Redundant Array of Inexpensive Voting Machines (RAIV)
What with the recent news about flawed electronic voting machines and outright vote manipulation, the topic of voting machines is surfacing again. I’d like to throw in my two cents.
Rather than pushing for more oversight, printed receipts, and more inspection of software (the expensive solution), I’ve maintained for a while that there’s an alternative that’s both more transparent, and a lot less expensive. Call it a Redundant Array of Inexpensive Voting machines (RAIV), analogous to RAIDed disk drives.

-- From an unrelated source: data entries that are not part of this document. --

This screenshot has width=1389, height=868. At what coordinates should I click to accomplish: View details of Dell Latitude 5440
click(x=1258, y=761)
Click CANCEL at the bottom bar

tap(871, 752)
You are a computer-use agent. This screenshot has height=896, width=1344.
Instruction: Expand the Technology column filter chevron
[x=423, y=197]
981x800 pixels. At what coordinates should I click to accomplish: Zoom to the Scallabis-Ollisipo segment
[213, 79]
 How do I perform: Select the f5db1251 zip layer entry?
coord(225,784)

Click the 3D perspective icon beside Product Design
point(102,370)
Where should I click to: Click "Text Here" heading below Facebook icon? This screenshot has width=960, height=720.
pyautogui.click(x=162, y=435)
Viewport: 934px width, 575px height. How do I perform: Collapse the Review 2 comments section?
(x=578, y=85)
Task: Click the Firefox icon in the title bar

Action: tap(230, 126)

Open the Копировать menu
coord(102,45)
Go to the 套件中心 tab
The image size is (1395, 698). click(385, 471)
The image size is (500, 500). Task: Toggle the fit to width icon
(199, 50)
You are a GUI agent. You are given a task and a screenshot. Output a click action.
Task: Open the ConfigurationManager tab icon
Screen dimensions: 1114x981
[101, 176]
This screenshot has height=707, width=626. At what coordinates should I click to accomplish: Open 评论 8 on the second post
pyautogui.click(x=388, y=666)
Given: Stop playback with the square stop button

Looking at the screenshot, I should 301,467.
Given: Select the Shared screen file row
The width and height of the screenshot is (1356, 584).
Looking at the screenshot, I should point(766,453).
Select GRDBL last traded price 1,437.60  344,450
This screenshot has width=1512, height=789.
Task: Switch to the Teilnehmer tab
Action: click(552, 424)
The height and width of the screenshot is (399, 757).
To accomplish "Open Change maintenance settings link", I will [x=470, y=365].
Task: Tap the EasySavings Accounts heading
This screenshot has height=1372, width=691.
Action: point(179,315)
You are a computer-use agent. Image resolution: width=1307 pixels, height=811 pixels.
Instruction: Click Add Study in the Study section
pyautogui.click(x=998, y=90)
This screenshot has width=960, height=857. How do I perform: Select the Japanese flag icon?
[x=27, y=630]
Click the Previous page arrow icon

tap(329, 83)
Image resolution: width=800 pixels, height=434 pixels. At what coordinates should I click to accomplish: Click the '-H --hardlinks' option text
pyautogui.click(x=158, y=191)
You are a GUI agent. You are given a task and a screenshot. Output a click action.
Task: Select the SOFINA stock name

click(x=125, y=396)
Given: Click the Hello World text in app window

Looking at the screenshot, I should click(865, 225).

In almost all aspects of voting, there are at least two observers (signing in, ballot counting, recounts, etc.). The only place without observation, of course, is in the voting booth itself. This was not a problem in the days of paper ballots, or even of mechanical lever machines (hard to hack). But in the days of electronic voting machines, it’s time to look at the machines themselves.
Completely trustworthy software has never been achieved, and approaching it is incredibly expensive. The alternative, I suggest, is twofold:
1. optically scanned paper ballots (a true audit trail that supports manual recounts)
2. count each ballot at least twice, using at least two different machines!
If the tallies don’t match, it’s time for a manual recount.
If the voting machines are developed, supplied, and overseen by different organizations, that provides for a pretty strong check and balance. With the cost of a scanner and a laptop costing well under $1000 these days, and plenty of universities itching to develop open source voting software (it’s amazing what a small grant will fund), the cost of a single Diebold machine would more than cover multiple counting systems at a polling place – say one each from the local election board, local party offices, and an election watch organization – using different hardware, operating systems, and software.
Note that NASA uses this model for flight control software on the Space Shuttle. Five machines run mission critical software – four from one vendor, one from a completely different vendor, running independently developed software. The machines vote, and if there’s a disagreement, alarms and sirens sound.